** Start Supplied data **

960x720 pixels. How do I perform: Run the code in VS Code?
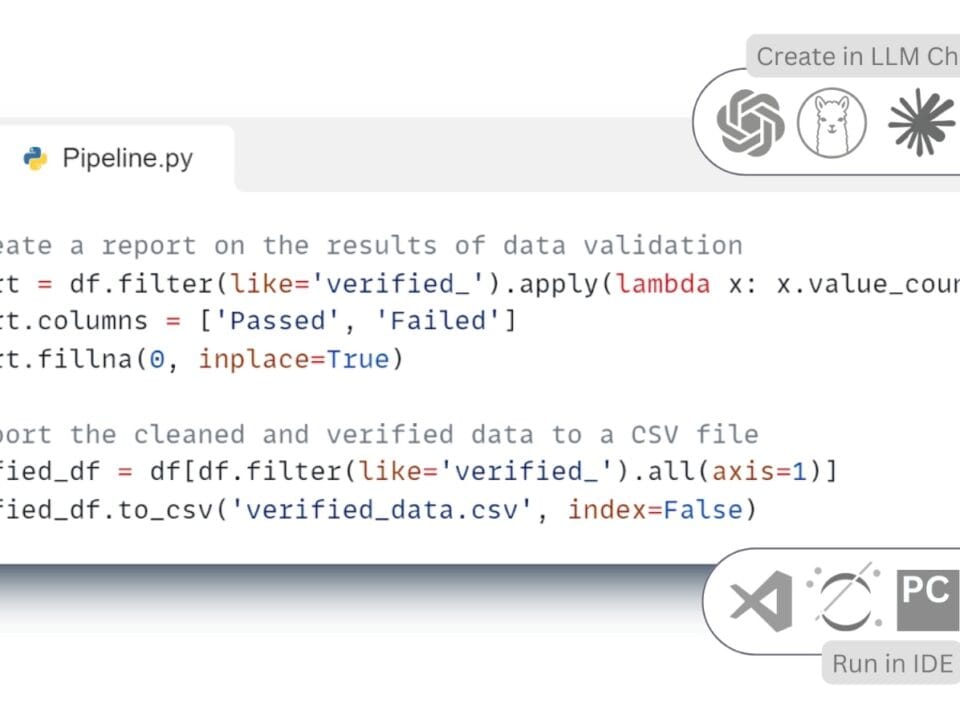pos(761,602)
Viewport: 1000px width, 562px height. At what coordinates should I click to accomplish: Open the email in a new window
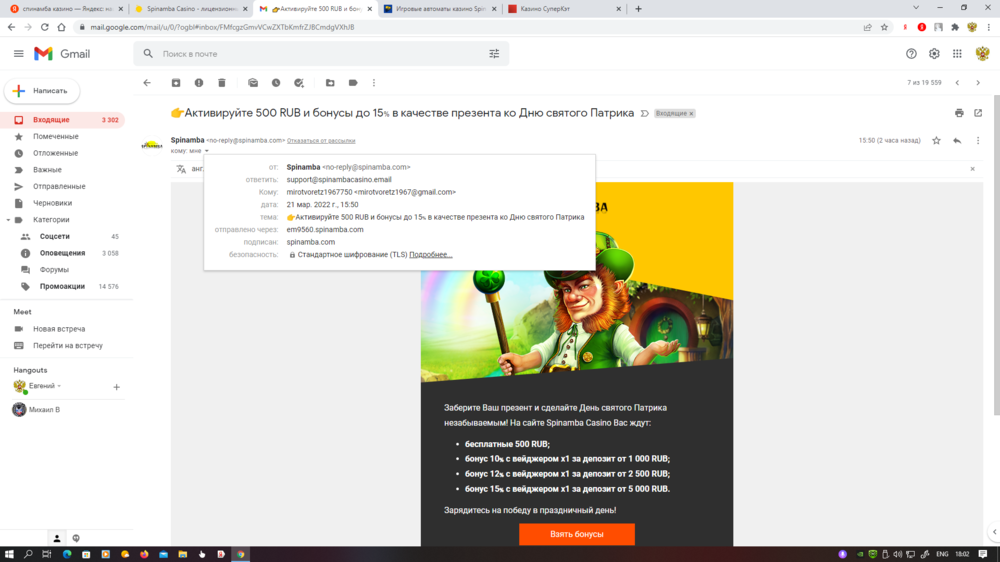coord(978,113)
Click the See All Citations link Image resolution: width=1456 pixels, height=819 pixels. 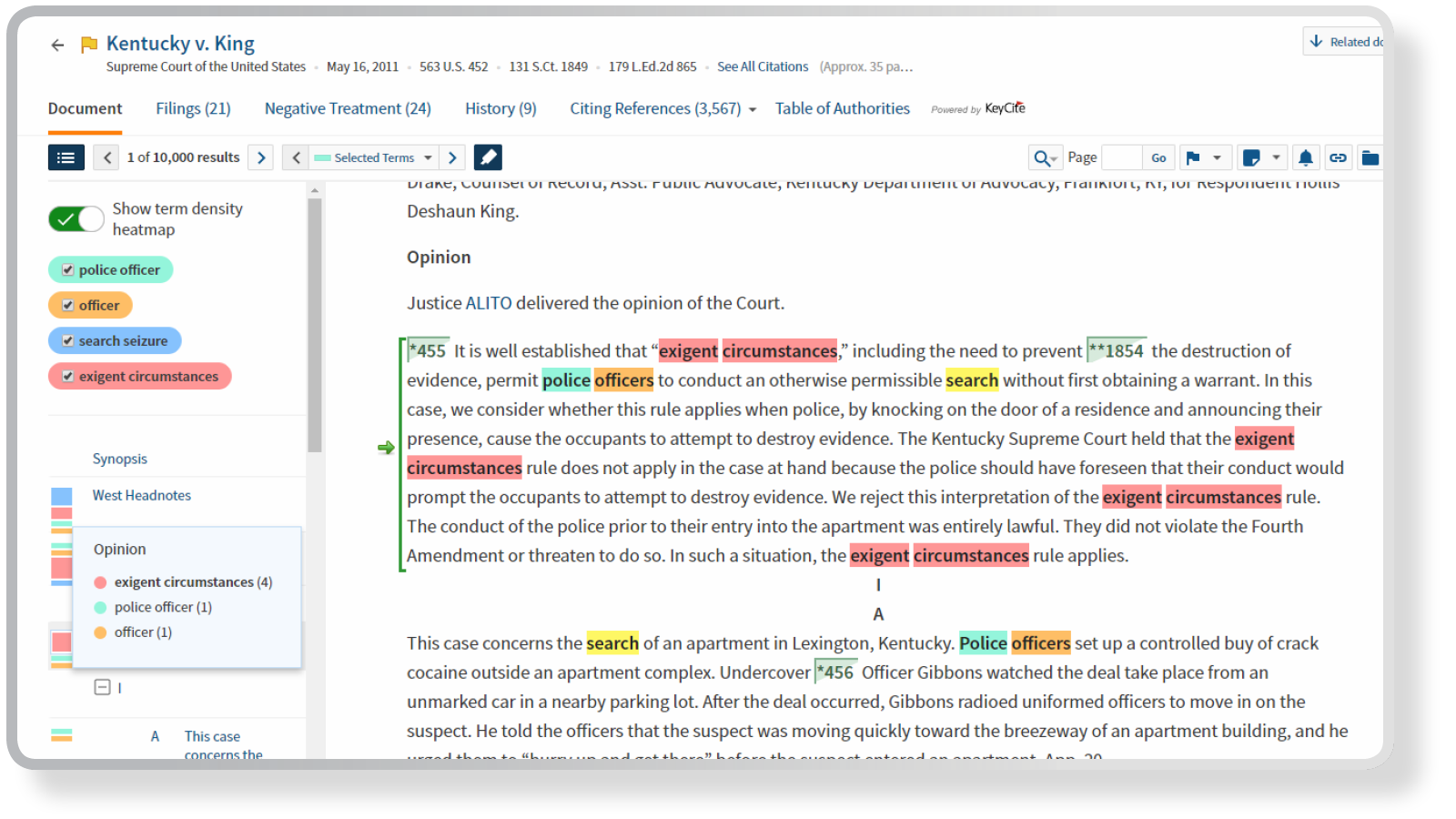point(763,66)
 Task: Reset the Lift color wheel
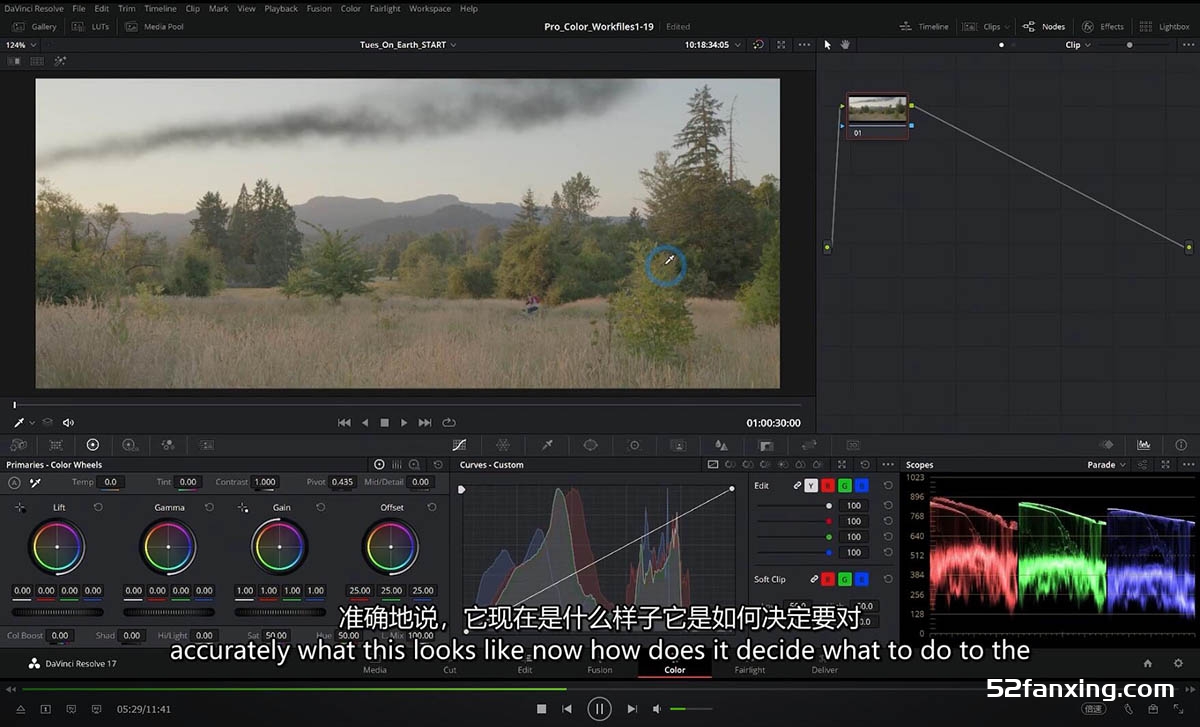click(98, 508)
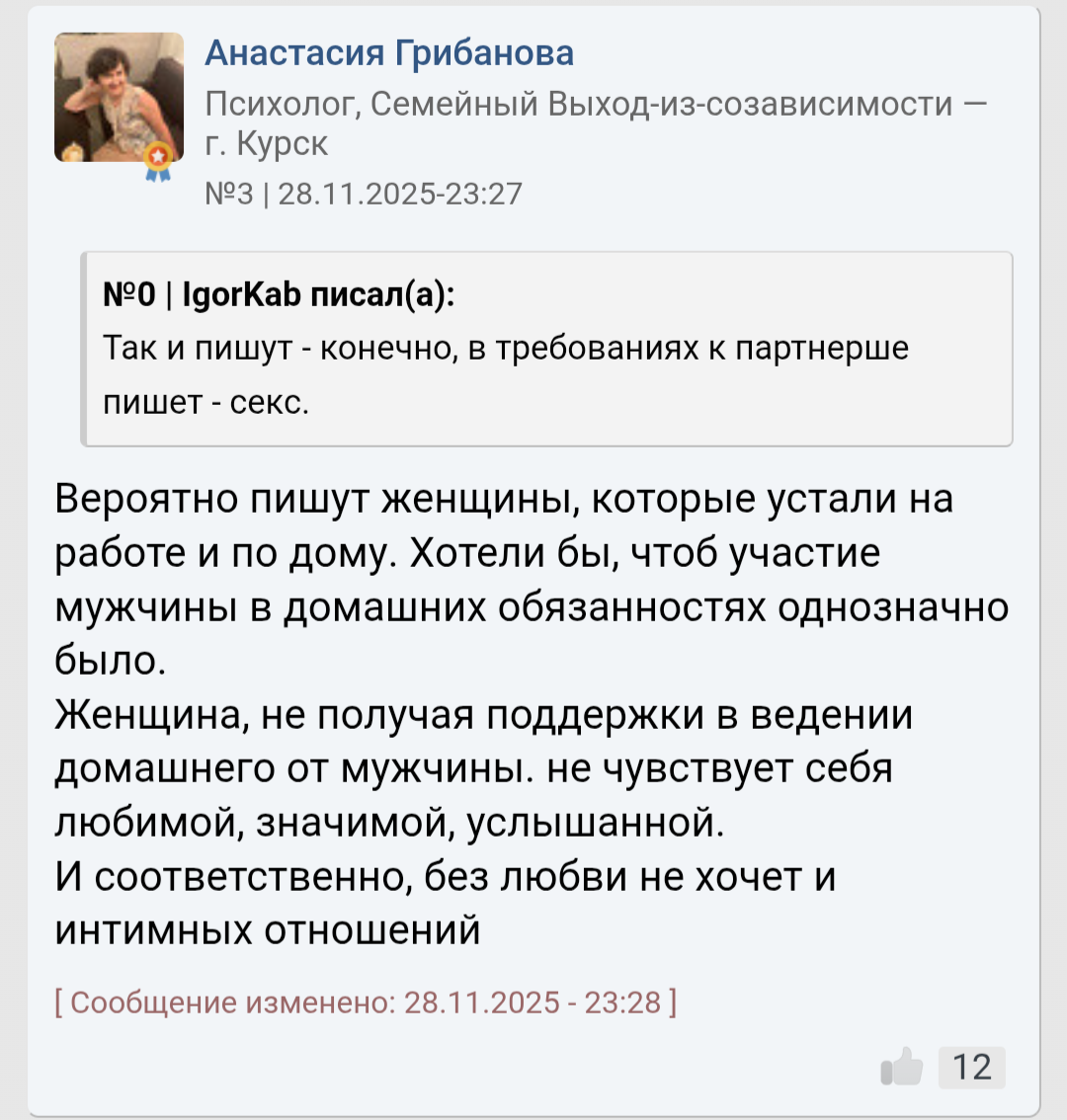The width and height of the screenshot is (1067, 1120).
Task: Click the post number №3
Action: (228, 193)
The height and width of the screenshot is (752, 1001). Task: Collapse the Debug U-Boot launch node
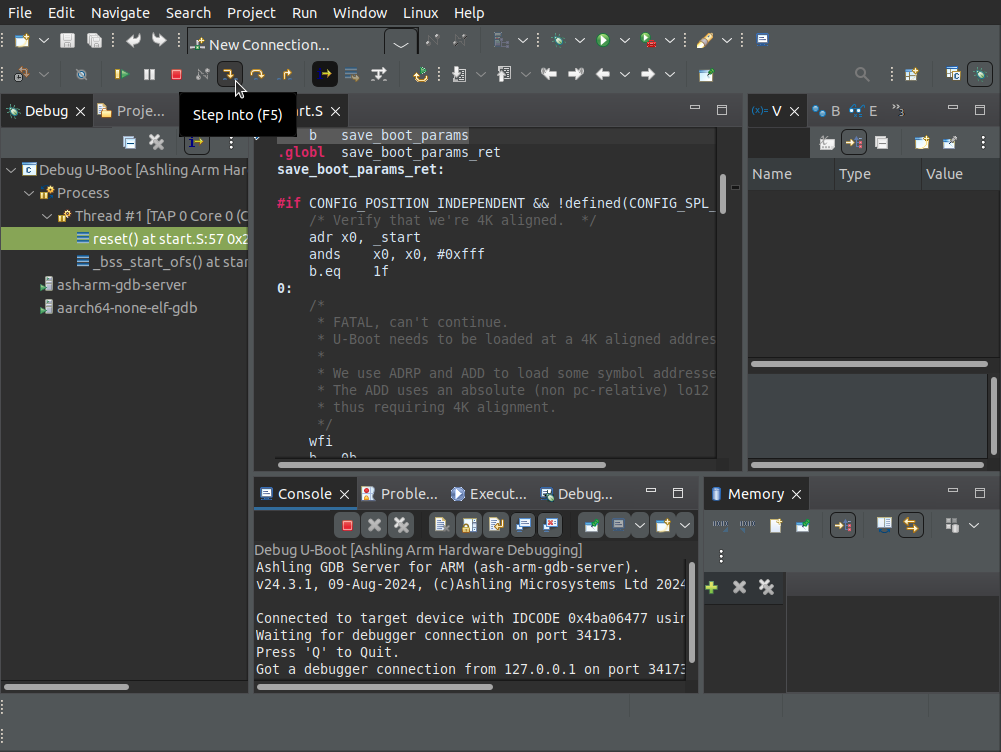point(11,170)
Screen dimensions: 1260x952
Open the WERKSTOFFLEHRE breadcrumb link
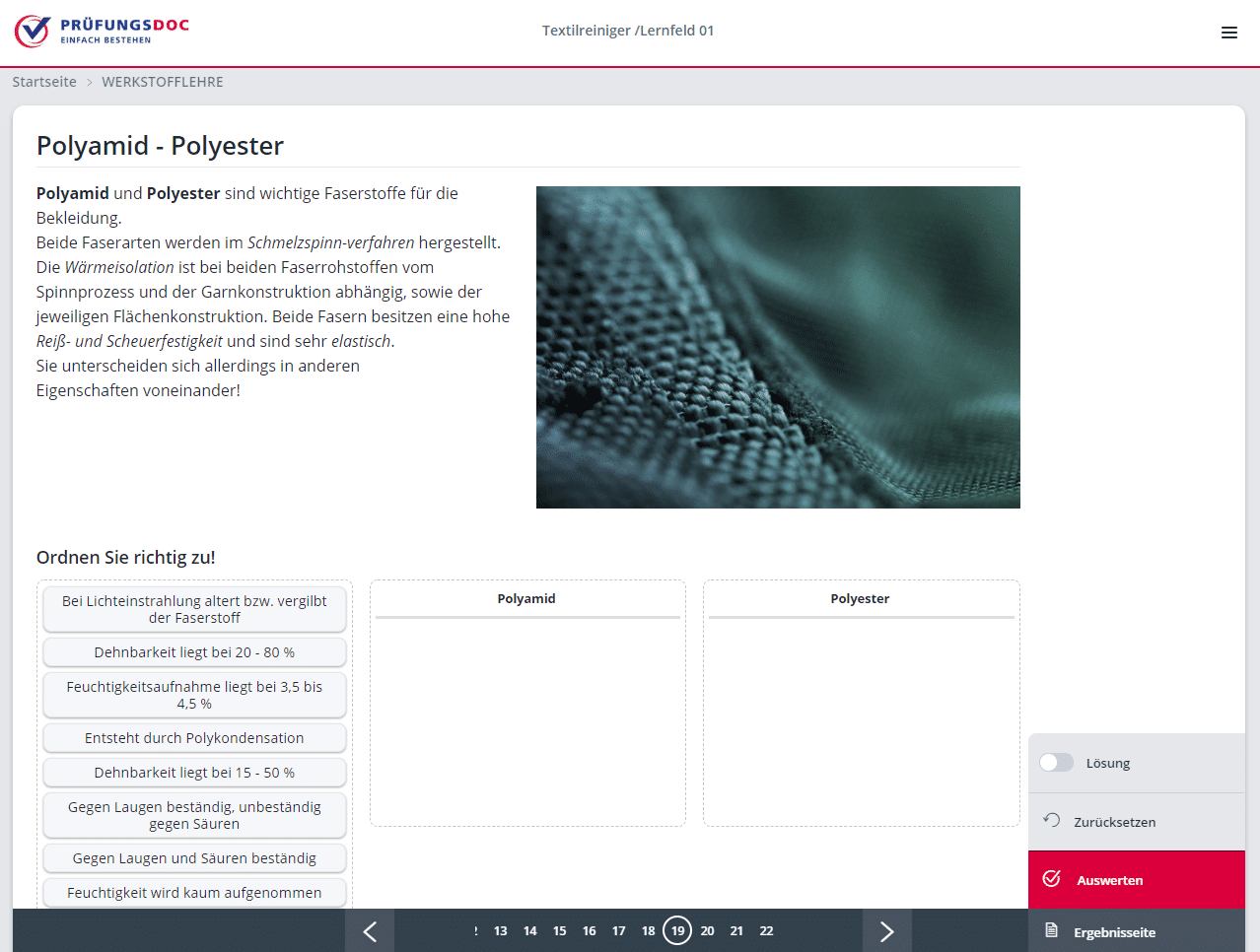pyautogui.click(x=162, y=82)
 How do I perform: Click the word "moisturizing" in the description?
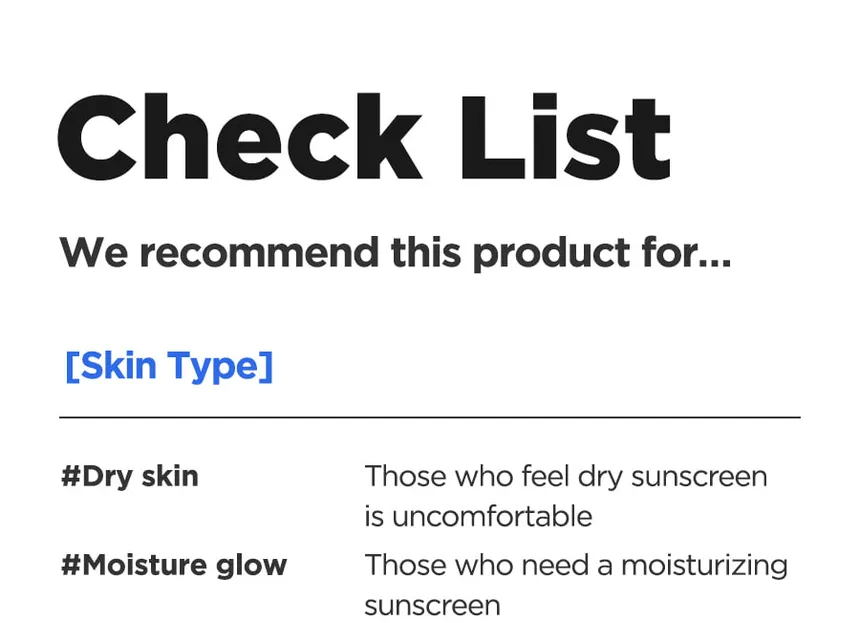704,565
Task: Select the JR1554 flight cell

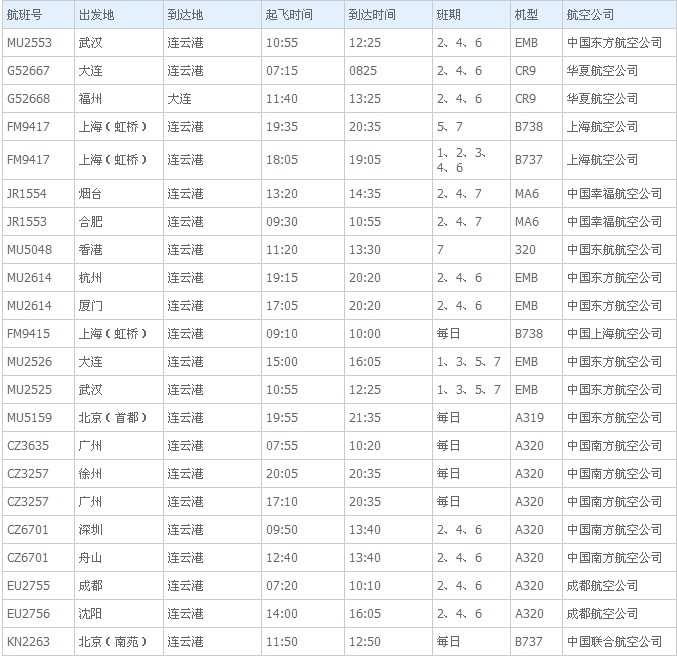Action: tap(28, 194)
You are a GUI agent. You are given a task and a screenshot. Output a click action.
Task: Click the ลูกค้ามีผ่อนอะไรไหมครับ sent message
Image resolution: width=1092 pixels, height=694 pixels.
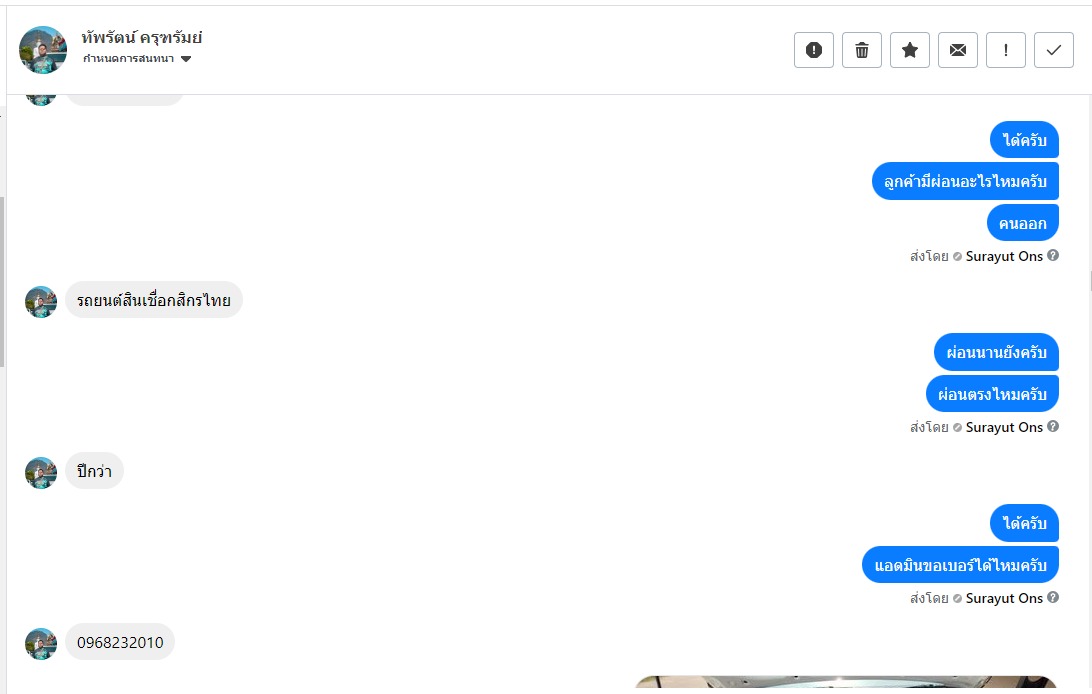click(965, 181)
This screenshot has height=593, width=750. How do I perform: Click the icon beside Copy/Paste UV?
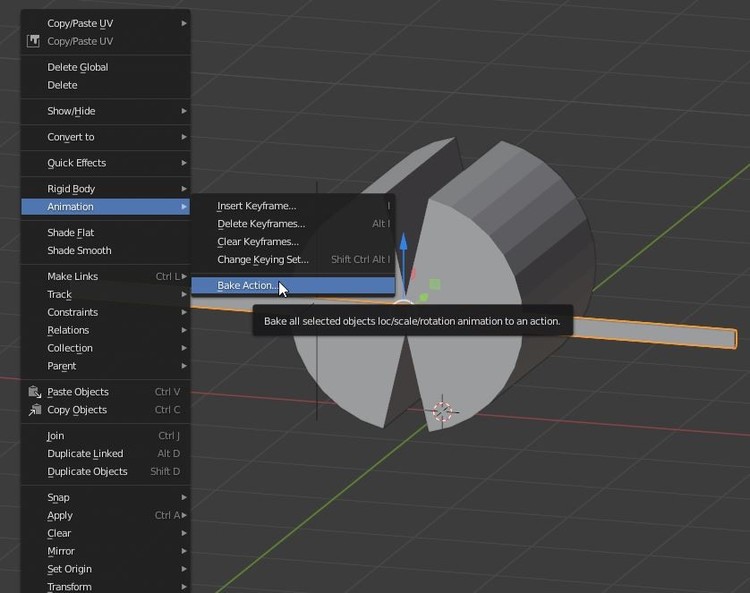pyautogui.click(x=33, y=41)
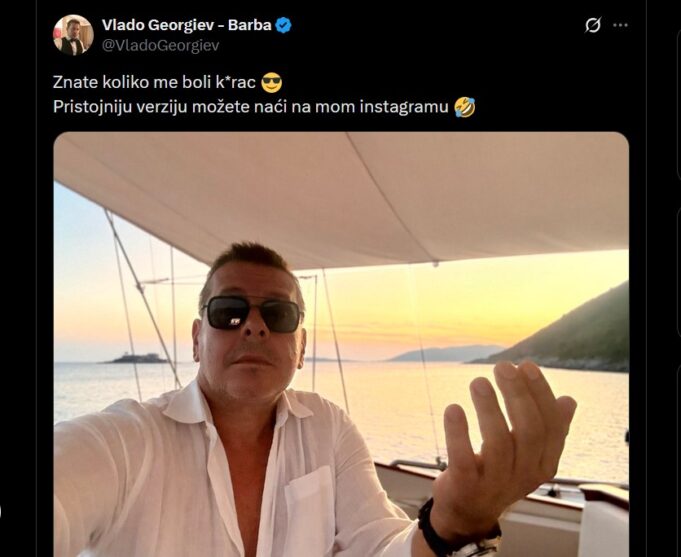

** End Supplied data **

Convert the lines above, from the one containing "Task: Select the JR1554 flight cell" through the last line, both included, into a JSON list of strings with one string per line. Skip blank lines and leave the pictures out.

[
  "Task: Select the JR1554 flight cell",
  "Action: tap(28, 194)",
  "You are a GUI agent. You are given a task and a screenshot. Output a click action.",
  "Task: Click the ลูกค้ามีผ่อนอะไรไหมครับ sent message",
  "Image resolution: width=1092 pixels, height=694 pixels.",
  "click(965, 181)",
  "This screenshot has height=593, width=750. How do I perform: Click the icon beside Copy/Paste UV?",
  "pyautogui.click(x=33, y=41)"
]